Liberal Party - Paul Martin
This slightly left-of-centre party is considered Canada's “natural governing party” because it has been elected to govern the country for the majority of the past century. Although they have been in consecutive power for over 12 years and the party has a good record both economically and socially, the Liberals have been under intense scrutiny for the past two years for their role in the sponsorship scandal, which filtered billion dollars to liberal friendly advertising companies. Paul Martin was elected as Prime Minister of a minority government in June of 2004 when the liberals won 135 of the 308 seats in the House of Commons.
PROS: Since the Liberals have been in power they have pulled the country out of an economic slump and balanced the federal budget for eight consecutive years. Even with a minority government they made headway in gay rights and other social issues, as well as creating a strong, well-developed platform for the 2006 election.
CONS: The Liberal connection with the sponsorship scandal has left the party with a bad reputation concerning corruption and accountability. Some Canadians feel the party has been in for too many years and would like to see a change on Parliament Hill.

New Democratic Party - Jack Layton
Founded in 1961, The New Democratic Party has been dedicated to upholding a socially based agenda in Canada and has consistently held the reigns in the left. Jack Layton won the party only 19 seats in the last election, but the NDP propped up the minority Liberals to pass a balanced budget in June 2005. In the end it was Layton and the NDP that made the final decision to hold a vote of confidence in November, which dissolved the Liberal government and caused the current election.
PROS: Their record with the past minority government proved Layton and the NDP are a forced to be reckoned with and that they can get things done. Their commitment to social issues, specifically concerning post-secondary education and rising tuition expenses, resonates with many young voters.
CONS: In the past, Layton has been referred to as the used car salesman of Canadian politics, due to his advertisements during the 2004 Academy Awards and clouting his support from the Barenaked Ladies. The NDP's commitment to trash-talking the Liberals rather than discussing their own platform is also a turn-off.

Bloc Quebecois - Gilles Duceppe
The Bloc Quebecois was created with the sole purpose of separating Quebec from the rest of Canada and for that reason they only seek seats in the French-speaking province. Technically if the Bloc won all 75 seats in Quebec and the remaining 233 seats were split evenly between the Liberals, Conservatives, NDP and Green, the separatists could win a minority government. Lead by Gilles Duceppe, the Bloc won 53 seats in the last election.
PROS: What most people don't know is that the Bloc actually has a stance on issues that reside outside of the separation of Quebec.

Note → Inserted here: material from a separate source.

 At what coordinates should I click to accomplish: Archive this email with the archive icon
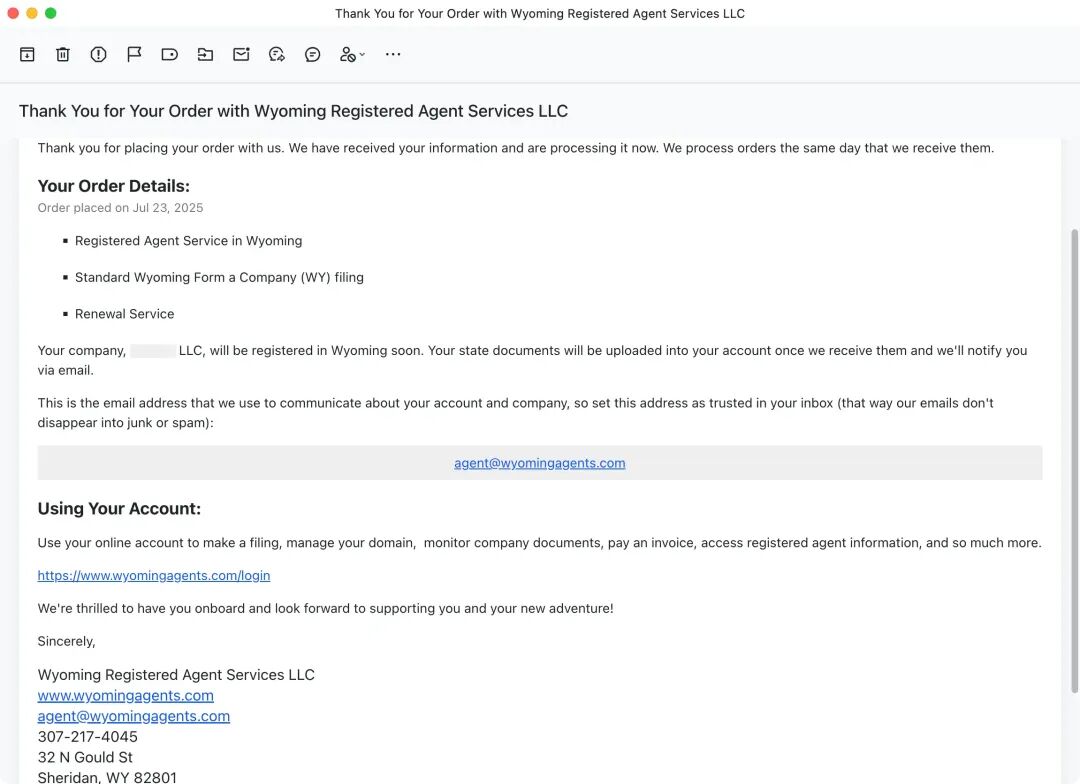[27, 55]
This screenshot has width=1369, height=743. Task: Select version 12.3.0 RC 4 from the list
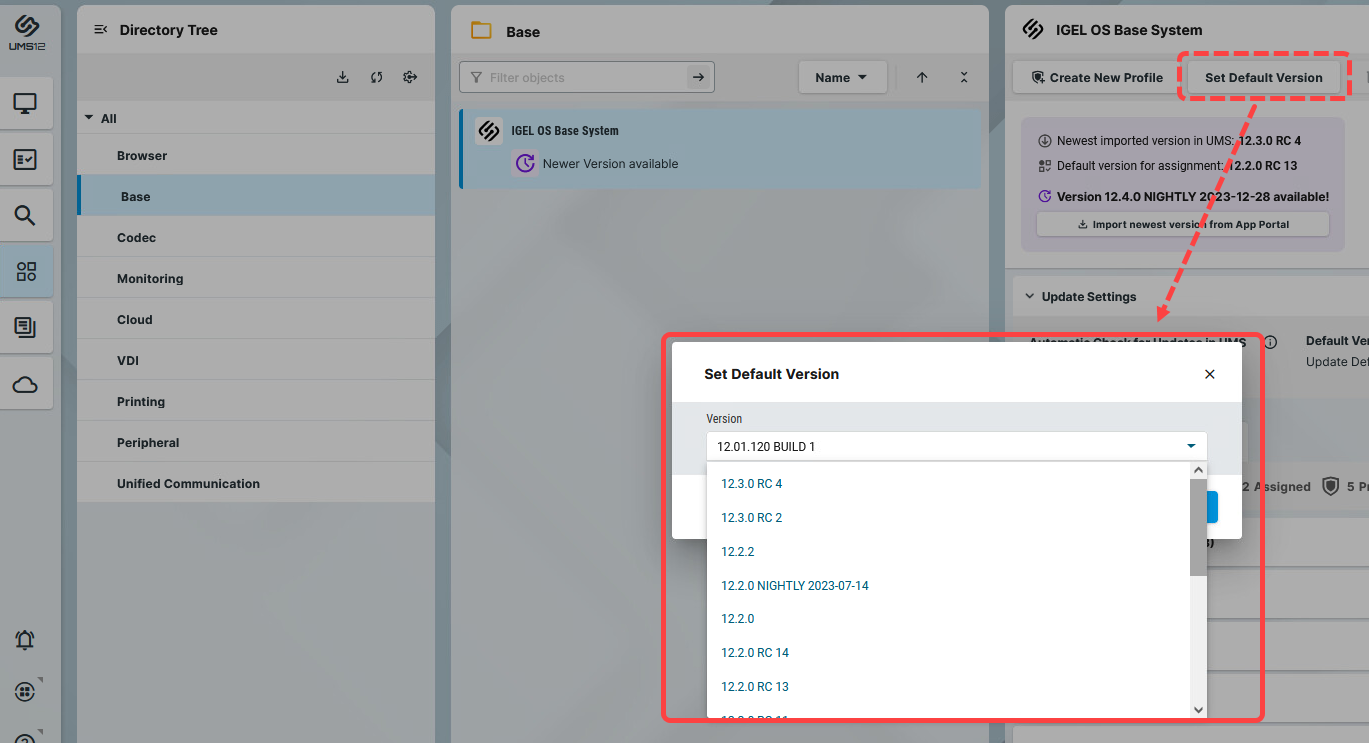point(751,483)
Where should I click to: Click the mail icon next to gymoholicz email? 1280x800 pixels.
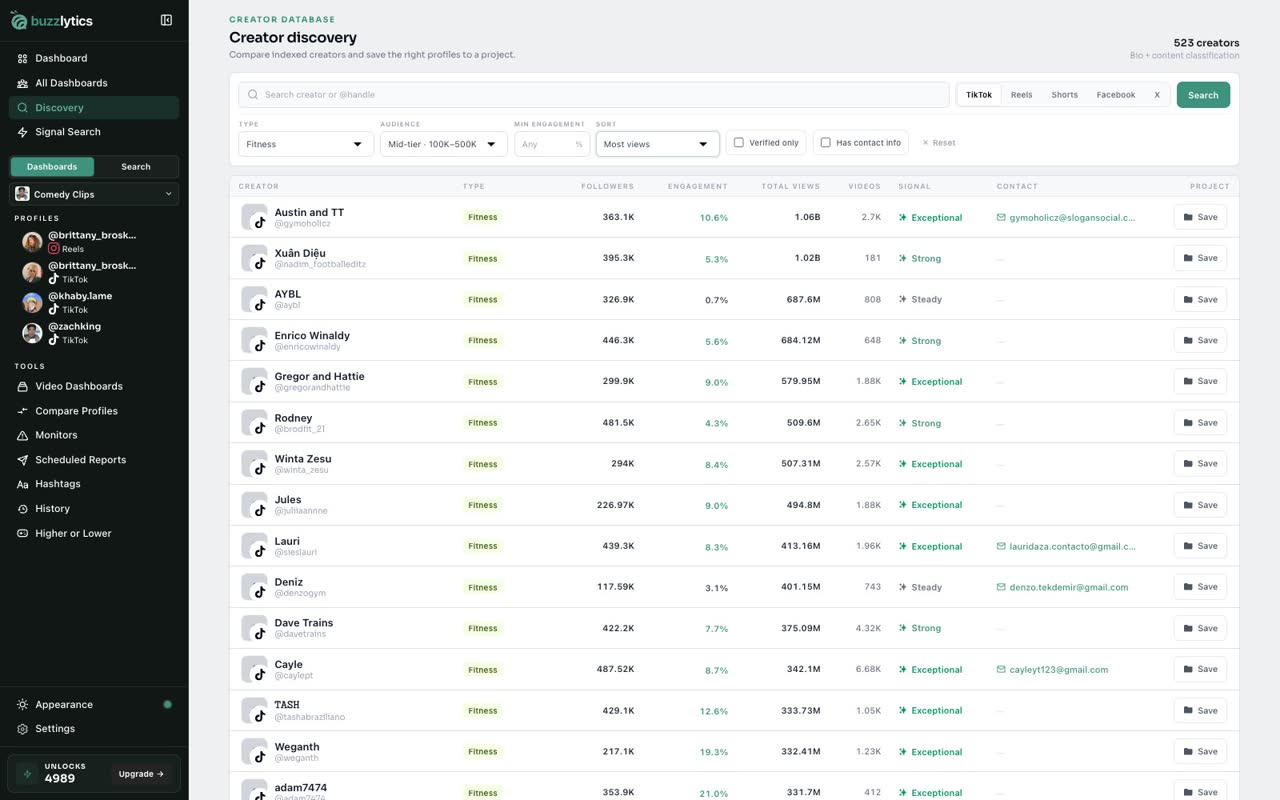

They are in strong support of environmental issues like labeling organic foods and supporting alternative energy.
CONS: Their sole agenda is to separate from Quebec from Canada. Enough said.

Green Party - Jim Harris
Although they have never held a seat in the House of Commons and are considered a secondary party, the Greens made a mark in the last election by earning 4.3 per cent of the votes. Due to voter support, the party earned over $1 million dollars in federal funding. The Greens platform centres on environmental issues, with a strong emphasis on the harm to not only the current generations but for those of the future.
PROS: In the current election the Green Party has had a candidate in all 308 ridings across Canada. Their commitment to the environment is the basis of their platform, but they also believe in long-term solutions to healthcare, education, unity as well as the environment, rather then short-term goals like many other national parties.
CONS: The Greens are still not taken seriously on a federal level, which was best recognized when they were not included in last month's televised debates. Their commitment to the environment can also paint them as a one-issue party who will be hard pressed to understand the economics behind politics.